Taz1p localizes to both inner and outer mitochondrial membranes.

A putative acyl transferase is lodged in both inner and outer mitochondrial membranes without poking fully through either one, report Claypool et al. (page 379). Point mutations that cause mislocalization of this tafazzin protein within mitochondria or alter its macromolecular interactions are sufficient to cause Barth syndrome.

Barth syndrome is a human disorder in which mitochondrial dysfunction, including disturbed lipid composition, leads to cardiac myopathy and other problems. Previous work showed that the yeast tafazzin protein (Taz1p) is a suitable model for the syndrome and that Taz1p localizes to mitochondria.

In the current work, the authors found that Taz1p localized to the inner and outer membranes of the mitochondria, but only to the leaflets that face the intermembrane space. A central loop in the Taz1p protein inserted into the membranes and hung onto them as tenaciously as do transmembrane proteins. But the loop did not extend all of the way through the membrane as is typical for transmembrane proteins. The bulk of Taz1p protruded into the intermembrane space.

Four of the disease-causing point mutations in tafazzin lay in the putative membrane anchor loop. Introduction of each of these mutations into Taz1p altered its association with the membrane. Three of the changes caused Taz1p to localize to the mitochondrial matrix. In the fourth case, the protein remained in the intermembrane space but formed different macromolecular complexes relative to the wild-type protein.

Claypool et al. conclude that tafazzin function is sensitive to both mislocalization and disruption of molecular interactions. The question now is just what that function is. The unusual localization of the protein is consistent with it being an acyltransferase for the mitochondria-specific phospholipid cardiolipin (and perhaps for lyso-phosphatidylcholine), but enzyme assays will be needed to answer the question for sure.

**DATA EXTRACT**:
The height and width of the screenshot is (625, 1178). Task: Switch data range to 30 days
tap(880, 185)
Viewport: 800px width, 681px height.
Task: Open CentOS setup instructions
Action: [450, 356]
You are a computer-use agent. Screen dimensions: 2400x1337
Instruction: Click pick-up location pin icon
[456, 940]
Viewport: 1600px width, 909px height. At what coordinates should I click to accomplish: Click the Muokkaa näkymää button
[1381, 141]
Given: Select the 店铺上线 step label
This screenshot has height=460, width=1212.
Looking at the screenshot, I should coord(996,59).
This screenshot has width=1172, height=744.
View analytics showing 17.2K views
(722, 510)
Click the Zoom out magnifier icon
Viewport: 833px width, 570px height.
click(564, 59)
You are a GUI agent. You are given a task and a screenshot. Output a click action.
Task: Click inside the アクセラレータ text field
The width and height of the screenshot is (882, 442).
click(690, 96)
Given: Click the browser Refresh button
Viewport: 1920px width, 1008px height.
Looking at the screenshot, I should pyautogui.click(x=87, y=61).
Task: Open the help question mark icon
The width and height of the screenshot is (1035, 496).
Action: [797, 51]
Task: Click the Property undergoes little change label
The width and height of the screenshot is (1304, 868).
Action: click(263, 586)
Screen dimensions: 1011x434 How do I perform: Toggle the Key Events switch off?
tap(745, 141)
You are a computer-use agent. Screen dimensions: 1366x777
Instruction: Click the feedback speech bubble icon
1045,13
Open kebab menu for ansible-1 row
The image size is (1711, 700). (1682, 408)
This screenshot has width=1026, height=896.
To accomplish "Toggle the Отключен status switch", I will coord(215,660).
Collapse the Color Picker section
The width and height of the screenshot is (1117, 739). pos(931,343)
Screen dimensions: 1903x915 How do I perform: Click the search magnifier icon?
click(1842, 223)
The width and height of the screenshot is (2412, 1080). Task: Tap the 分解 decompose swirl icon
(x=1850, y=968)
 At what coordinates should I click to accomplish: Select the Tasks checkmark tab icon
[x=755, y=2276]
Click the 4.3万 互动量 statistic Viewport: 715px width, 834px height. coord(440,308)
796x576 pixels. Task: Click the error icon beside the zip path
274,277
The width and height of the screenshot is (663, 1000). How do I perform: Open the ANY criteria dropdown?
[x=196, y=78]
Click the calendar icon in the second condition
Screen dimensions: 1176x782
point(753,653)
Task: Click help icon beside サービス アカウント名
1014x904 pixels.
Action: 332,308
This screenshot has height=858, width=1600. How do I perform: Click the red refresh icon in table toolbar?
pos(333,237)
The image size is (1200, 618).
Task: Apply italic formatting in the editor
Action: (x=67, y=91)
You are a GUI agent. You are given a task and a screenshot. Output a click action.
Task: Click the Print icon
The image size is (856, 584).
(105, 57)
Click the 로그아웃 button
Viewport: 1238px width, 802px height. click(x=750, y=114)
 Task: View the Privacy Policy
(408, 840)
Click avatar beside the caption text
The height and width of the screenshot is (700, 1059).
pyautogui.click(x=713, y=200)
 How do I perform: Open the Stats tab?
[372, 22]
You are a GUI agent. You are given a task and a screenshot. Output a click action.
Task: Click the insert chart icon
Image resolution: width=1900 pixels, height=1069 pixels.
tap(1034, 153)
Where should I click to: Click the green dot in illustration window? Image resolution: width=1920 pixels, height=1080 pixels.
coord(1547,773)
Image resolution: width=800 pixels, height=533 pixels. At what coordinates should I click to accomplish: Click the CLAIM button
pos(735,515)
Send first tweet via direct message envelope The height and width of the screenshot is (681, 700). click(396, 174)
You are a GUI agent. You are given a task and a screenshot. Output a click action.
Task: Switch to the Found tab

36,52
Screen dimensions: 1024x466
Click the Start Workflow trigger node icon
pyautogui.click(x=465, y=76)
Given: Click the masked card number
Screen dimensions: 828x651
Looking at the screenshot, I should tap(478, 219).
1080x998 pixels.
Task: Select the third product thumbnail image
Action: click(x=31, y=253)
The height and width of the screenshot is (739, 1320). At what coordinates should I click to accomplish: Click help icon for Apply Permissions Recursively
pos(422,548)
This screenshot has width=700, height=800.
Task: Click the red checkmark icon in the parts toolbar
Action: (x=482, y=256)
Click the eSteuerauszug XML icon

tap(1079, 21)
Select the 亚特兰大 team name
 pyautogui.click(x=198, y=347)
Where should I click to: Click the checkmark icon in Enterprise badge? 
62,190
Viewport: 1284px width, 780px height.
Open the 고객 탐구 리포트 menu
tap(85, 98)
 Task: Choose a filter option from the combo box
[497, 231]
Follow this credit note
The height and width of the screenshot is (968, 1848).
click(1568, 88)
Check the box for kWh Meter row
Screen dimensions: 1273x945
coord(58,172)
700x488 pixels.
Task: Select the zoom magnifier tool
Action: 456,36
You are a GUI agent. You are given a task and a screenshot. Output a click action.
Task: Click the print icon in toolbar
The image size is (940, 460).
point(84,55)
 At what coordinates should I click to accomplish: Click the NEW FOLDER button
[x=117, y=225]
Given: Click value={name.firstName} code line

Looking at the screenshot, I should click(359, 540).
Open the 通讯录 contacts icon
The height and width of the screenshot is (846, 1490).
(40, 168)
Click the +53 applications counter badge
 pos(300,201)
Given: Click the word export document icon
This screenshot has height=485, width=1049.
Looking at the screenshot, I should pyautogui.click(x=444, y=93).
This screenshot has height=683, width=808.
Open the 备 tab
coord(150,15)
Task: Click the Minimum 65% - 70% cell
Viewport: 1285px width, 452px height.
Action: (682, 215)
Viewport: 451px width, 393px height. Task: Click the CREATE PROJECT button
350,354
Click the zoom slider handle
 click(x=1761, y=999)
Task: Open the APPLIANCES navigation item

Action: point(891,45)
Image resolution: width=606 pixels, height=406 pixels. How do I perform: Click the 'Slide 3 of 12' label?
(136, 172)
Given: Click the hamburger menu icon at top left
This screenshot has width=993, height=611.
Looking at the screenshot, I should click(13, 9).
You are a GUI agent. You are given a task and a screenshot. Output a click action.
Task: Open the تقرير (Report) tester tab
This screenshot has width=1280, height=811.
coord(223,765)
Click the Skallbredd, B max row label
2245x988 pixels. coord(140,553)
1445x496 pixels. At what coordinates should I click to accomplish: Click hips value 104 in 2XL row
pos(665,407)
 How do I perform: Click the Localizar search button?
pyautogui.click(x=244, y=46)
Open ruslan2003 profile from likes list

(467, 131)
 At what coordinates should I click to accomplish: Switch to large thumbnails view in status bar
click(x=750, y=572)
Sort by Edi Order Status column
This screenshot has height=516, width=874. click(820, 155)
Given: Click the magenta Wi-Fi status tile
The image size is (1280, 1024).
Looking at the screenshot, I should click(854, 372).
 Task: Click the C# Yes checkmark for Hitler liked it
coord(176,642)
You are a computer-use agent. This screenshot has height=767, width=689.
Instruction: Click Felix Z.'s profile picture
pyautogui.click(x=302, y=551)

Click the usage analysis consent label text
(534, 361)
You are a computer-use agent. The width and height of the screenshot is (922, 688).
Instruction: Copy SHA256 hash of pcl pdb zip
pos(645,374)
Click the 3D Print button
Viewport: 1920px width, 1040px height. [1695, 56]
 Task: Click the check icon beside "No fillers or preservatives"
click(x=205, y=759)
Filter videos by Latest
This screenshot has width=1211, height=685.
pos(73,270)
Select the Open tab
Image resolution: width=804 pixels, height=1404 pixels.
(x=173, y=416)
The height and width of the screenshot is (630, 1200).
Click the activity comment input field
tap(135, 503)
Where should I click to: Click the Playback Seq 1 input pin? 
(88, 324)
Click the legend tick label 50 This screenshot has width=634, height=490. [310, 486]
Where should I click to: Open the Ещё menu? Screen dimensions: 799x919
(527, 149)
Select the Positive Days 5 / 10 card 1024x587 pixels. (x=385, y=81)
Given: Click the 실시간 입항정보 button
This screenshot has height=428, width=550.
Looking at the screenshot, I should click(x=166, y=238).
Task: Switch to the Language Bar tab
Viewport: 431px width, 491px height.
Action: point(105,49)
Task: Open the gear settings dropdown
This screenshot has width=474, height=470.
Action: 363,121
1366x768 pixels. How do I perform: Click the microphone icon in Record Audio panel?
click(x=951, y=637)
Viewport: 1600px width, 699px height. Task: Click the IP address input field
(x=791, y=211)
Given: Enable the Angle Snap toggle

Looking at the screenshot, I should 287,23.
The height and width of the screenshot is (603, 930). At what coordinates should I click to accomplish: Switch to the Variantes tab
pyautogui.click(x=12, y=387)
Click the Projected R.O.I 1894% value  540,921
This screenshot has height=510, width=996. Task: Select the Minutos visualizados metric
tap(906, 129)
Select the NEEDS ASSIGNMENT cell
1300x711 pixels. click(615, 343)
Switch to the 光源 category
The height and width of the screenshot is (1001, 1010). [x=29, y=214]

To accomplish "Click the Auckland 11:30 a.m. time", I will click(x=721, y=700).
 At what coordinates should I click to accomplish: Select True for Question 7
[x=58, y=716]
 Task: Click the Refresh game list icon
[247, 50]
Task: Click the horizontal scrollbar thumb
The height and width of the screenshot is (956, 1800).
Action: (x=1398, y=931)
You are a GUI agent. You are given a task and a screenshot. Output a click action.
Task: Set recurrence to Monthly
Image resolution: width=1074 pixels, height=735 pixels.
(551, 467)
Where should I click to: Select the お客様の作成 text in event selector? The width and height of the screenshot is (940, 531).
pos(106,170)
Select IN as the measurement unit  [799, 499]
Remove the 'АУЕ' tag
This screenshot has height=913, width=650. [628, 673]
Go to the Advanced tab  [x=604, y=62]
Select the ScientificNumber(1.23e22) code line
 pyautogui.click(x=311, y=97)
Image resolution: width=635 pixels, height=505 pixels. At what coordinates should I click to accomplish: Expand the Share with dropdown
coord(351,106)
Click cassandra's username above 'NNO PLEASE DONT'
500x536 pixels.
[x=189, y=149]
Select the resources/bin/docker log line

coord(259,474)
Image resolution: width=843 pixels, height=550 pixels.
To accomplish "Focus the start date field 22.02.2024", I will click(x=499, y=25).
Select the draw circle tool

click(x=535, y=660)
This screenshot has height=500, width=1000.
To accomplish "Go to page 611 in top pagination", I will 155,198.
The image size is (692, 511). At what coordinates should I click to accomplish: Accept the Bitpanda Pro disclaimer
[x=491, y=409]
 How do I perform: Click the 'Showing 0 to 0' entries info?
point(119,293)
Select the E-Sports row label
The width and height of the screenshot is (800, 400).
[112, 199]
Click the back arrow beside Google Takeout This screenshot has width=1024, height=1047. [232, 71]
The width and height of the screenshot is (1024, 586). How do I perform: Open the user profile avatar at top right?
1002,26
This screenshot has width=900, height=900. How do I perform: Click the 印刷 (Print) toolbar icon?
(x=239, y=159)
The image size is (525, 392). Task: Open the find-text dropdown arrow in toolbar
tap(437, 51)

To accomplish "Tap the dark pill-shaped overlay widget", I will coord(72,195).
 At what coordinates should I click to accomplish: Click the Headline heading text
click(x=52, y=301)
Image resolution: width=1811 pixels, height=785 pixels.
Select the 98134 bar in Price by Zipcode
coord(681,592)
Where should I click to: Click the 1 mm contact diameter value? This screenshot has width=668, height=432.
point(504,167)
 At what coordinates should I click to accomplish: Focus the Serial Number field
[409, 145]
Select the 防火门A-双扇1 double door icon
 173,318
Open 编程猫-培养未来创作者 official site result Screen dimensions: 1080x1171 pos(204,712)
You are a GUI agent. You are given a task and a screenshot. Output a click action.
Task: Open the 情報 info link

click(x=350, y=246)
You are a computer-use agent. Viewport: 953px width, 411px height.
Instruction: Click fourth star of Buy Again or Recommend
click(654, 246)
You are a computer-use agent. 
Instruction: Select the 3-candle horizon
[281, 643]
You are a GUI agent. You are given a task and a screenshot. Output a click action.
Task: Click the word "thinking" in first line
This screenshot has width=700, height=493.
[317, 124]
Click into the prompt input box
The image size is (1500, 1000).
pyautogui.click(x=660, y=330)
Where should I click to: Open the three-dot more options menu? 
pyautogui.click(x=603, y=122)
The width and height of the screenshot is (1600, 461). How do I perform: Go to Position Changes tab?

**PROBLEM**:
In the Taz1p text, to which part of the mitochondria did three of the introduced point mutations cause Taz1p to localize?

**ANSWER BELOW**:
The mitochondrial matrix.